### ФРАГМЕНТ ДОКУМЕНТА:
6. Найдите косинусы углов треугольника с вершинами: A(1;2); B(-3;4); C(5;-2)

Найдем стороны треугольника: \[AB = \sqrt{(-3-1)^2 + (4-2)^2} = \sqrt{16 + 4} = \sqrt{20}\] \[BC = \sqrt{(5-(-3))^2 + (-2-4)^2} = \sqrt{64 + 36} = \sqrt{100} = 10\] \[AC = \sqrt{(5-1)^2 + (-2-2)^2} = \sqrt{16 + 16} = \sqrt{32}\] Теперь найдем косинусы углов: Для угла A: \[\cos A = \frac{AB^2 + AC^2 - BC^2}{2 \cdot AB \cdot AC} = \frac{20 + 32 - 100}{2 \cdot \sqrt{20} \cdot \sqrt{32}} = \frac{-48}{2 \sqrt{640}} = \frac{-24}{\sqrt{640}} = \frac{-24}{8\sqrt{10}} = \frac{-3}{\sqrt{10}}\] Для угла B: \[\cos B = \frac{AB^2 + BC^2 - AC^2}{2 \cdot AB \cdot BC} = \frac{20 + 100 - 32}{2 \cdot \sqrt{20} \cdot 10} = \frac{88}{20\sqrt{20}} = \frac{22}{5\sqrt{20}} = \frac{22}{10\sqrt{5}} = \frac{11}{5\sqrt{5}}\] Для угла C: \[\cos C = \frac{AC^2 + BC^2 - AB^2}{2 \cdot AC \cdot BC} = \frac{32 + 100 - 20}{2 \cdot \sqrt{32} \cdot 10} = \frac{112}{20\sqrt{32}} = \frac{28}{5\sqrt{32}} = \frac{28}{20\sqrt{2}} = \frac{7}{5\sqrt{2}}\] Ответ: \(\cos A = \frac{-3}{\sqrt{10}}\), \(\cos B = \frac{11}{5\sqrt{5}}\), \(\cos C = \frac{7}{5\sqrt{2}}\).

### ПРЕДОСТАВЛЕННЫЕ ЗАПИСИ:

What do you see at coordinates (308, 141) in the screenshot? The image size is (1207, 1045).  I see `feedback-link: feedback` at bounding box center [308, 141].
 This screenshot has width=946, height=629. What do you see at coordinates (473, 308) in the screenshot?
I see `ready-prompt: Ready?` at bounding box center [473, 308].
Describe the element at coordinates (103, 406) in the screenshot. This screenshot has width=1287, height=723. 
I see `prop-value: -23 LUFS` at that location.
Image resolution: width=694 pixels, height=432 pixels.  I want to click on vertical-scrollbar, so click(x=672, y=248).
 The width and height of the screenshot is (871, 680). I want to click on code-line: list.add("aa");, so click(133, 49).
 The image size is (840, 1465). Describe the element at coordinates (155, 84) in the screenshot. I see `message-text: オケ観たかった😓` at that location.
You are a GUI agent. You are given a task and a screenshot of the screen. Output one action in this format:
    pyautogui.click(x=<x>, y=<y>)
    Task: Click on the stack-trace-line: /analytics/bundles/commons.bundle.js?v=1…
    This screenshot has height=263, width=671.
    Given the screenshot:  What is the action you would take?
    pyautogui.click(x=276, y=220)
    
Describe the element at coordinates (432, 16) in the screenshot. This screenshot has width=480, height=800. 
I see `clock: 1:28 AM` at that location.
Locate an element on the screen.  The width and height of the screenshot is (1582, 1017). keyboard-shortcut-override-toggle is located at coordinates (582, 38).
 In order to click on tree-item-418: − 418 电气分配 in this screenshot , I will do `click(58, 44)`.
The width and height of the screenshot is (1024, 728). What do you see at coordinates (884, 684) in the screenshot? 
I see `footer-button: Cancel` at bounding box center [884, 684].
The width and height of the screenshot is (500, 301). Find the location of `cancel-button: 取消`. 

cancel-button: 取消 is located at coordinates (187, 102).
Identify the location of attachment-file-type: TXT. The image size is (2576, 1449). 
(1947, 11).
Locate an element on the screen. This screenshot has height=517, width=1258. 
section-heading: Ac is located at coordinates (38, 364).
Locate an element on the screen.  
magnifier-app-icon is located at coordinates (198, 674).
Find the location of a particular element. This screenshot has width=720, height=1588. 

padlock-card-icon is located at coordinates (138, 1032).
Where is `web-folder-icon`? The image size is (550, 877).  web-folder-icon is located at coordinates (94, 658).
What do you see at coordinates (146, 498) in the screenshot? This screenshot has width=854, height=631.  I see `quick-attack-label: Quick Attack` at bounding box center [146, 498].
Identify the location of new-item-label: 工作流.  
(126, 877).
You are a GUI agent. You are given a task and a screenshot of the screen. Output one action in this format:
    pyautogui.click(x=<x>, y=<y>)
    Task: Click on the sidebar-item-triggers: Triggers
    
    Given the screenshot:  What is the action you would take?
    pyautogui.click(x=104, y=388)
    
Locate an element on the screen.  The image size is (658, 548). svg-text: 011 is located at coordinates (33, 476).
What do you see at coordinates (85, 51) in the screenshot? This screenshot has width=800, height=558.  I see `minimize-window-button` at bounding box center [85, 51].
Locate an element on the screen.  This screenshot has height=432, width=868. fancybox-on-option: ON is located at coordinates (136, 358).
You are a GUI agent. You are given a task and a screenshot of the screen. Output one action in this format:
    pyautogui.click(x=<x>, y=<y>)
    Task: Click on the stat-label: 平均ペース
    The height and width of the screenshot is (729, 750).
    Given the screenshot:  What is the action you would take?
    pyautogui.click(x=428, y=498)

### ЗАДАНИЕ ДЛЯ ВЫПОЛНЕНИЯ:
Объясните, опираясь на вычисления в решении задачи о треугольнике, почему косинус угла A получился отрицательным.

### РЕШЕНИЕ:
Числитель формулы для cos A равен AB² + AC² − BC² = 20 + 32 − 100 = −48. Сумма квадратов сторон AB и AC (52) меньше квадрата стороны BC (100). Знаменатель 2·√20·√32 положителен, поэтому вся дробь, равная −3/√10, отрицательна.